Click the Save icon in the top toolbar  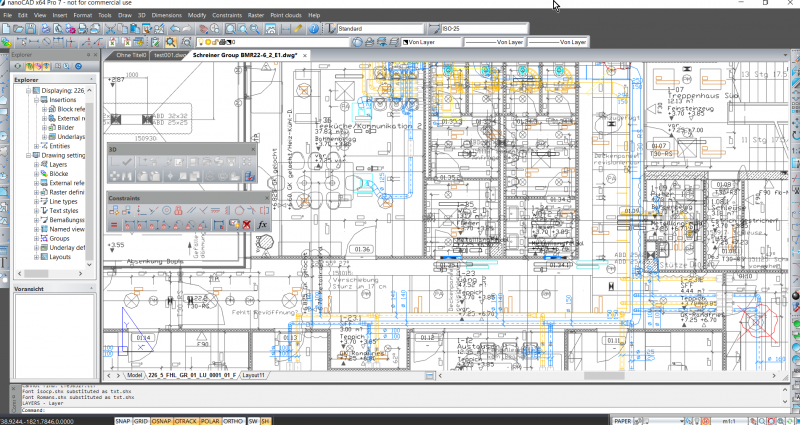click(x=32, y=30)
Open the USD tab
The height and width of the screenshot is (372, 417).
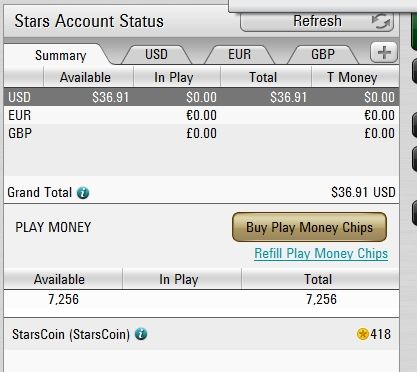(156, 55)
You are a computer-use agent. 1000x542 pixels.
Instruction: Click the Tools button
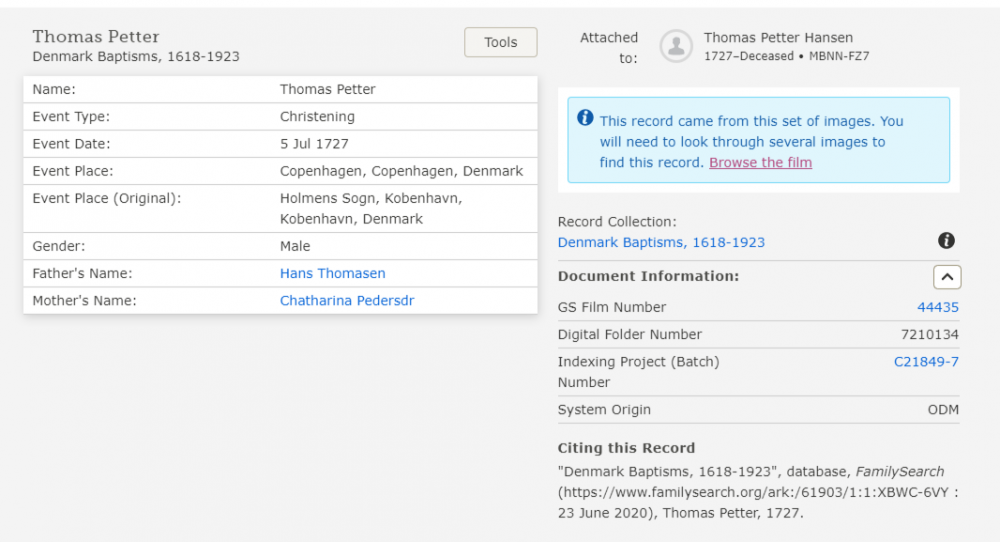[x=500, y=42]
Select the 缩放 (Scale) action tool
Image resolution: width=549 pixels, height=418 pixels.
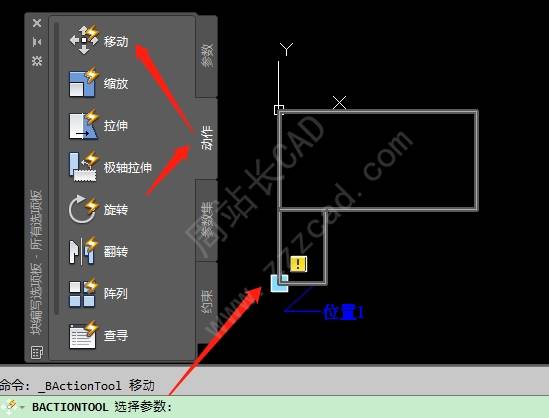click(x=99, y=83)
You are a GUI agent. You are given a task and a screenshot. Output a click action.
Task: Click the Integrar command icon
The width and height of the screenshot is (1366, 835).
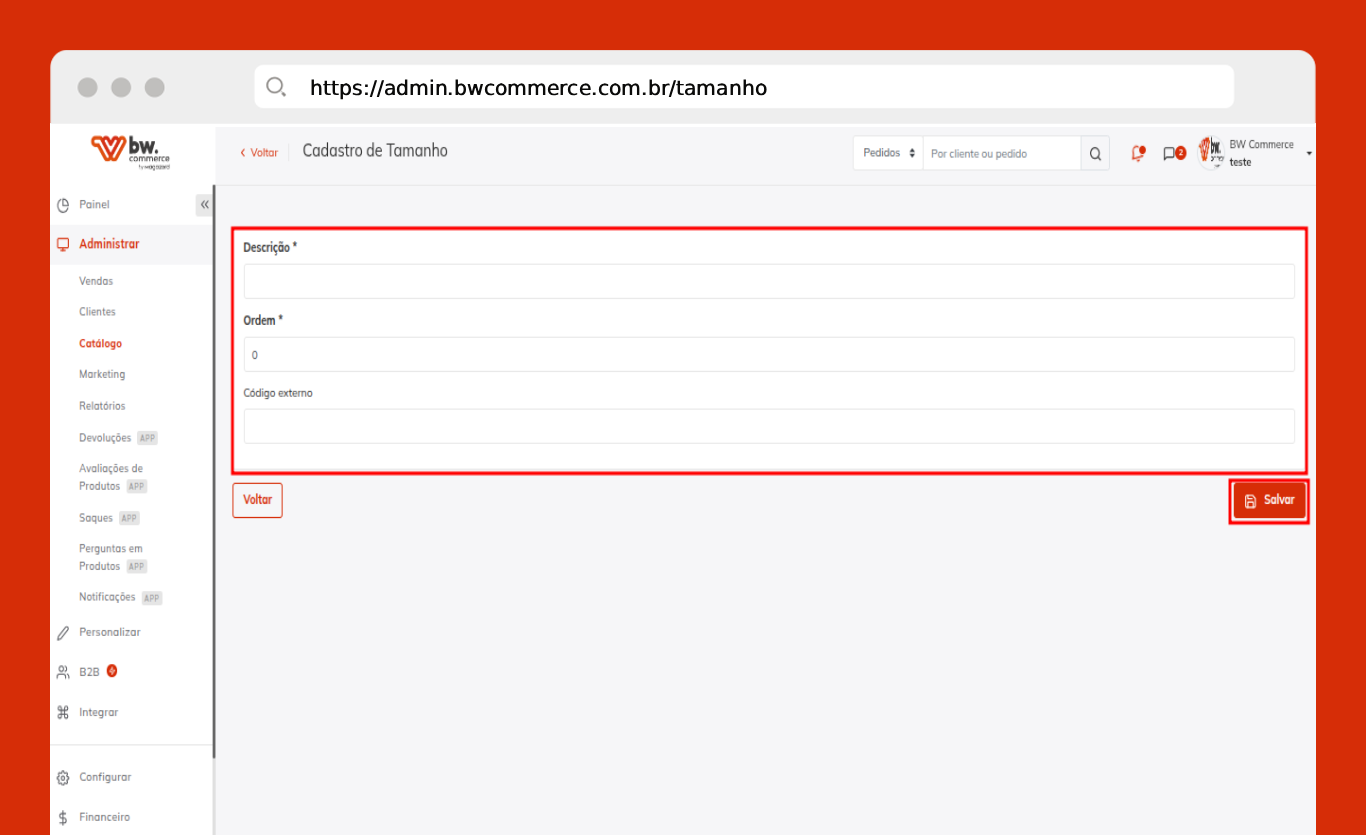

(Written exercise): Copy out the lines word for word, starting at the line that contains "You are a computer-use" and ending at the last of the items. Leave the pictures out.

(Result of this exercise):
You are a computer-use agent. 1000x542 pixels.
Instruction: Click the Tools button
[x=500, y=42]
Select the 缩放 (Scale) action tool
Image resolution: width=549 pixels, height=418 pixels.
click(x=99, y=83)
You are a GUI agent. You are given a task and a screenshot. Output a click action.
Task: Click the Integrar command icon
The width and height of the screenshot is (1366, 835).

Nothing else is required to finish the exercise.